- **Testo fornito**:
________________________
Sa Rutta 'e Mandara 'e s'uru Manna - Urzulei (NU)
(GSAS - GASAU)


Scoperta ed esplorazione

Il buio avvolge lentamente il bosco di sa Pira. Attorno al fuoco si parla di un nuovo buco trovato di recente in una zona battuta per anni da diversi Gruppi speleo. "Sarà la solita storia... chiuderà dopo pochi metri" dice il solito pessimista. "Tira aria" sentenzia Antonio "ed é possibile che continui". La mattina dopo del buco non sembra esserci traccia...deve essere proprio piccolo.
Ma dopo una meticolosa ricerca salta fuori una minuscola fessura sul piano di campagna. Vengono rimosse alcune pietre e si avverte una tenue corrente d'aria: Giovanni e Giacomo superano una strettoia ed escono subito dopo: "C'è un pozzo...bisogna armare"

Franco, Antonio e Salvatore armano il primo pozzo a tempo di record giungendo ad un terrazzo che da accesso al secondo pozzo: qui si fermano ad ascoltare quella che per uno speleologo è come una sinfonia di Beethowen... il rumore dell'acqua in movimento. Il pozzo di 20 metri termina proprio sul torrente: a destra una corrente d'aria ed una grande frana, a sinistra la prosecuzione del meandro e dopo... un grande buio. E' qui che termina la prima esplorazione, le corde sono finite!

Nelle settimane successive vengono collezionate un numero impressionante di uscite dedicate all'esplorazione, al rilievo, a risalite, disostruzioni, documentazione fotografica, misurazioni di temperatura.

Descrizione

Posto nel versante idrografico destro del rio Flumineddu, alla quota di 870 m slm e a circa 40 m dall'alveo, il piccolo ingresso della grotta fa capo ad una estesa rete di diaclasi che si addentrano nella copertura dolomitica, la cui esplorazione ha consentito di rilevare circa 2000 m di gallerie.
Il profilo caratteristico della cavità mette in evidenza l'esistenza di una zona iniziale di trasferimento verticale (dei pozzetti in successione) e di una di drenaggio orizzontale secondo un asse principale con direzione grosso modo NS.

Una piccola fenditura sul piano di campagna, consente l'accesso ad una bassa saletta e poi, oltre una breve strettoia, ad un ambiente poco più ampio che si affaccia sul Pozzo Fisma: una patina di fine polvere bianca, costituita essenzialmente da carbonati di magnesio (Moonmiik disidratato), ricopre indifferentemente pareti e concrezioni.
________________________
- **Compito scritto**: Elenca, nell'ordine in cui compaiono per la prima volta, i nomi di tutte le persone che nel testo sulla grotta di Urzulei prendono parte alla scoperta o all'esplorazione, citando ciascun nome una sola volta.

- **Dati forniti**:
________________________
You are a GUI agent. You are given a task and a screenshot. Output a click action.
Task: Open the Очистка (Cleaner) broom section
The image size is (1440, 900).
________________________
- **Risposta al compito**: Antonio, Giovanni, Giacomo, Franco, Salvatore